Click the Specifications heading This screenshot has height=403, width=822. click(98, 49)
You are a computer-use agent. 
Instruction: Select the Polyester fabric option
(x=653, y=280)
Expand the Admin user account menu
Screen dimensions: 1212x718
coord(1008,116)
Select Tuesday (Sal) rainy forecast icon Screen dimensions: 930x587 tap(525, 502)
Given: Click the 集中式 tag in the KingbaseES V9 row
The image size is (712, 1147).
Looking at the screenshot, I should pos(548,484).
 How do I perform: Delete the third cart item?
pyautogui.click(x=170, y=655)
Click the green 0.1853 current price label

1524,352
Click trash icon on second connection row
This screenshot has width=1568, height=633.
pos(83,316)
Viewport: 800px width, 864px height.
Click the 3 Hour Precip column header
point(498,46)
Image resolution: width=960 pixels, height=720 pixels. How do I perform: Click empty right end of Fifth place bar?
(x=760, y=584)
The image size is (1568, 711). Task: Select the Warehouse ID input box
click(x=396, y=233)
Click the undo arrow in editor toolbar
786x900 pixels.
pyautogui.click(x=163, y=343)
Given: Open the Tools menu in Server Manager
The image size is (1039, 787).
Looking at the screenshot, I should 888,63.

- **The task**: What you return should match every line above exactly.

- **Exercise result**:
Click the Specifications heading This screenshot has height=403, width=822. click(98, 49)
You are a computer-use agent. 
Instruction: Select the Polyester fabric option
(x=653, y=280)
Expand the Admin user account menu
Screen dimensions: 1212x718
coord(1008,116)
Select Tuesday (Sal) rainy forecast icon Screen dimensions: 930x587 tap(525, 502)
Given: Click the 集中式 tag in the KingbaseES V9 row
The image size is (712, 1147).
Looking at the screenshot, I should pos(548,484).
 How do I perform: Delete the third cart item?
pyautogui.click(x=170, y=655)
Click the green 0.1853 current price label

1524,352
Click trash icon on second connection row
This screenshot has width=1568, height=633.
pos(83,316)
Viewport: 800px width, 864px height.
Click the 3 Hour Precip column header
point(498,46)
Image resolution: width=960 pixels, height=720 pixels. How do I perform: Click empty right end of Fifth place bar?
(x=760, y=584)
The image size is (1568, 711). Task: Select the Warehouse ID input box
click(x=396, y=233)
Click the undo arrow in editor toolbar
786x900 pixels.
pyautogui.click(x=163, y=343)
Given: Open the Tools menu in Server Manager
The image size is (1039, 787).
Looking at the screenshot, I should 888,63.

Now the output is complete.